I also understand that if we presuppose power being dissipated by the load then that same power must be provided by the secondary (via the primary). Given the connection of the load and the secondary this dictates that the voltage and current in the secondary must be in antiphase.

I get all of that.

I just need to understand the fact that the secondary cannot be treated as what it physically appears to be - an inductor - which it clearly cannot given my previous paragraph.

#### crutschow

Joined Mar 14, 2008
25,109
I just need to understand the fact that the secondary cannot be treated as what it physically appears to be - an inductor
It is physically an inductor but you need to recognize that you can't separate the secondary magnetic circuit from the primary.
They share the same core.

#### nsaspook

Joined Aug 27, 2009
7,344
I understand the nature of a transformer regarding stepping up, stepping down, the relationship to the turns ratio. I understand that the power delivered to the load must come form somewhere and clearly that's the source driving the primary. I understand the fact that secondary loads look like loads either divided by or multiplied by the square of the turns ratio depending on whether we are stepping up or stepping down.

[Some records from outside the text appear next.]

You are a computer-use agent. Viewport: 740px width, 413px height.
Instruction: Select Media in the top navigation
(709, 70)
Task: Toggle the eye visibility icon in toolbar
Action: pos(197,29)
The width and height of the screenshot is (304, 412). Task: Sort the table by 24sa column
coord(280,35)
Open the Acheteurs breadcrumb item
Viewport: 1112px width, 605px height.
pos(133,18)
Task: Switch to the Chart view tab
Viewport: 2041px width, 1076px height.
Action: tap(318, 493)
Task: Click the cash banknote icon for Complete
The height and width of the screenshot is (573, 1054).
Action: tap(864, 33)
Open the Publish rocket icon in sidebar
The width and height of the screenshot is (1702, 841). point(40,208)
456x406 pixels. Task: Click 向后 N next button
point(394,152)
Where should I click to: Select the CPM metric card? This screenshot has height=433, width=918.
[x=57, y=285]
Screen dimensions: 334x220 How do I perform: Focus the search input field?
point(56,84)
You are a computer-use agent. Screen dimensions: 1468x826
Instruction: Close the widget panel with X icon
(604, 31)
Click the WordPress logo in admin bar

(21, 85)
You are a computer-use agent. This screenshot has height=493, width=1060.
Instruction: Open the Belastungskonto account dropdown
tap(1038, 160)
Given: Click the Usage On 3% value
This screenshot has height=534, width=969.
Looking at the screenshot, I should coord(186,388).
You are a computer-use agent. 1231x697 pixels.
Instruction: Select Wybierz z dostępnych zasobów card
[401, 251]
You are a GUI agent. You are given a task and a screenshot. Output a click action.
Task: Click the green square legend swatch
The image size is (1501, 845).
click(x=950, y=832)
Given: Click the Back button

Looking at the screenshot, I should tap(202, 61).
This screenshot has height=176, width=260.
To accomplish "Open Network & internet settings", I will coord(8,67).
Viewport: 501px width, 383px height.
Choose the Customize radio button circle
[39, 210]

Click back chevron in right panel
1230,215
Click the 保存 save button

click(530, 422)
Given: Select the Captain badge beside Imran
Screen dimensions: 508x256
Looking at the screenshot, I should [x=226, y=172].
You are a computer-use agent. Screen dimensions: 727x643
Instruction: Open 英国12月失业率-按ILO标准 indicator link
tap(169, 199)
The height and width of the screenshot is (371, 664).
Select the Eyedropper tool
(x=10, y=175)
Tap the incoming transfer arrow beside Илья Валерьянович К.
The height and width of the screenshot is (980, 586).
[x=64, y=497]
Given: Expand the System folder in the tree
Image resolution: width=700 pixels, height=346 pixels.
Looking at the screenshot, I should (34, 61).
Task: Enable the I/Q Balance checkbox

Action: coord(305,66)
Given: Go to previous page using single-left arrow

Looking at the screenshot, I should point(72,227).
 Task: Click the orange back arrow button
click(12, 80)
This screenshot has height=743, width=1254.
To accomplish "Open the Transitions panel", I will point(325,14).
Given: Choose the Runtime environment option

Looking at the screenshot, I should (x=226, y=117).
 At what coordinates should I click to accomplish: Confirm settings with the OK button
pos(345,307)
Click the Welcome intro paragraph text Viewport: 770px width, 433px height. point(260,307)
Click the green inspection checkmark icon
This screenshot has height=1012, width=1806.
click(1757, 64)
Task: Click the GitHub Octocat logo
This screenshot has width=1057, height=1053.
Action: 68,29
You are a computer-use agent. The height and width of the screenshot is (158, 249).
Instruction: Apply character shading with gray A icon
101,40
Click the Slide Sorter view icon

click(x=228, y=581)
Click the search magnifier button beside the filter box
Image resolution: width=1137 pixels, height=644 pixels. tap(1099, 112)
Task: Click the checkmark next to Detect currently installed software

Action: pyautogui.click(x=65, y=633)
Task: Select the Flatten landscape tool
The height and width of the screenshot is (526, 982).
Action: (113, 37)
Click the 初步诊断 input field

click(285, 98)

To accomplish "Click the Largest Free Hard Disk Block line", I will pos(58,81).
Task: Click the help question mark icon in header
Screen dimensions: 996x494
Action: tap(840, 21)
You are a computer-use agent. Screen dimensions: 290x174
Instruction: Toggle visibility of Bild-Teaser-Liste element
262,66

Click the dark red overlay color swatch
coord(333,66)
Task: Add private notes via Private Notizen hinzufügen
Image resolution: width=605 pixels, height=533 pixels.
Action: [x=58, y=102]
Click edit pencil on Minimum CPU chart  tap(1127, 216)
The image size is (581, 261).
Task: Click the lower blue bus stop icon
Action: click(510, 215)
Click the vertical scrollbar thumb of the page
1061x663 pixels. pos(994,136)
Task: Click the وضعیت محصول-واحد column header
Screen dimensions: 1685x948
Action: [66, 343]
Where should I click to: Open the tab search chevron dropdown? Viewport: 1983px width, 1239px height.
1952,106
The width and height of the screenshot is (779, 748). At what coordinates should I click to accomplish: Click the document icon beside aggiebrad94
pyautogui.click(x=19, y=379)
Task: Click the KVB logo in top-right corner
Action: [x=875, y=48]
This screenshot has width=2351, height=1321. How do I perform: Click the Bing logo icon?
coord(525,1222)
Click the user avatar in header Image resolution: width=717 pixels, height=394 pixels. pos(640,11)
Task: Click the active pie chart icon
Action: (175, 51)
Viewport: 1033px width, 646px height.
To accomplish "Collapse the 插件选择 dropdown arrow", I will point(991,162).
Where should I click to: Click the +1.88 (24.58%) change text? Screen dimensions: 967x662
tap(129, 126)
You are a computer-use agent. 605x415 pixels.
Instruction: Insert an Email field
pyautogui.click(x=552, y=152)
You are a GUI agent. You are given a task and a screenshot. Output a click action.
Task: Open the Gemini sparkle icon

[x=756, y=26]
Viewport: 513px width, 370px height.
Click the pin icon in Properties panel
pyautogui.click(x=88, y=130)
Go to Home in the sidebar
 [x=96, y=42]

I also understand that if we presuppose power being dissipated by the load then that same power must be provided by the secondary (via the primary). Given the connection of the load and the secondary this dictates that the voltage and current in the secondary must be in antiphase.

I get all of that.

I just need to understand the fact that the secondary cannot be treated as what it physically appears to be - an inductor - which it clearly cannot given my previous paragraph.
It's like all of us have telling you, a transformer is not just A inductor. A transformer uses the property of inductance to transfer energy with a magnetic circuit. We have Faraday's law of induction AND Hopkinson's law.
The concept of a "magnetic circuit" exploits a one-to-one correspondence between the equations of the magnetic field in an unsaturated ferromagnetic material to that of an electrical circuit. Using this concept the magnetic fields of complex devices such as transformers can be quickly solved using the methods and techniques developed for electrical circuits.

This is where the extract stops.